__Excerpted records__:
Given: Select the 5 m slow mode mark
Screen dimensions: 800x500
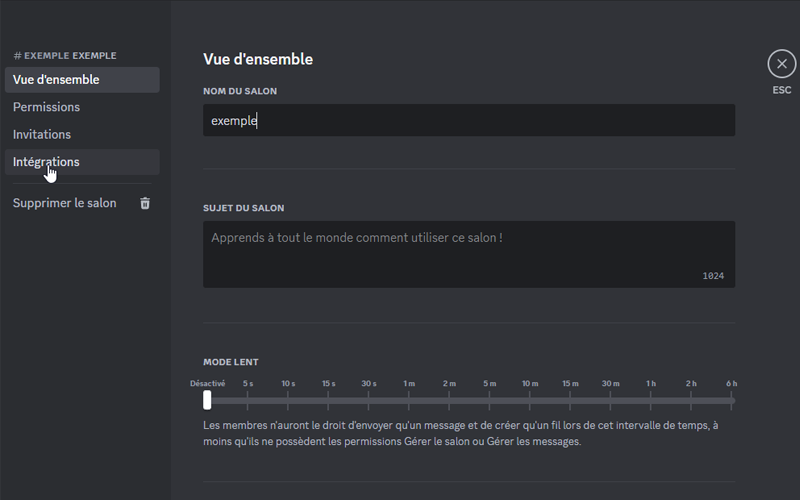Looking at the screenshot, I should pyautogui.click(x=489, y=400).
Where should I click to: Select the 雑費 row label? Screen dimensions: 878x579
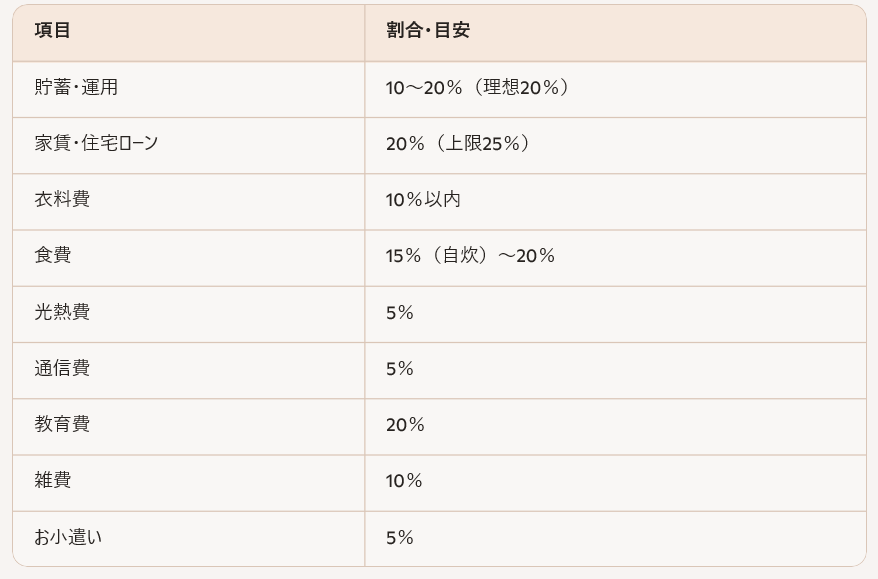pos(53,480)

__What you should do__:
Instruction for this listing: copy it exactly, but leave the images behind.

__Problem solution__:
Given: Select the 5 m slow mode mark
Screen dimensions: 800x500
Looking at the screenshot, I should pyautogui.click(x=489, y=400).
Where should I click to: Select the 雑費 row label? Screen dimensions: 878x579
pos(53,480)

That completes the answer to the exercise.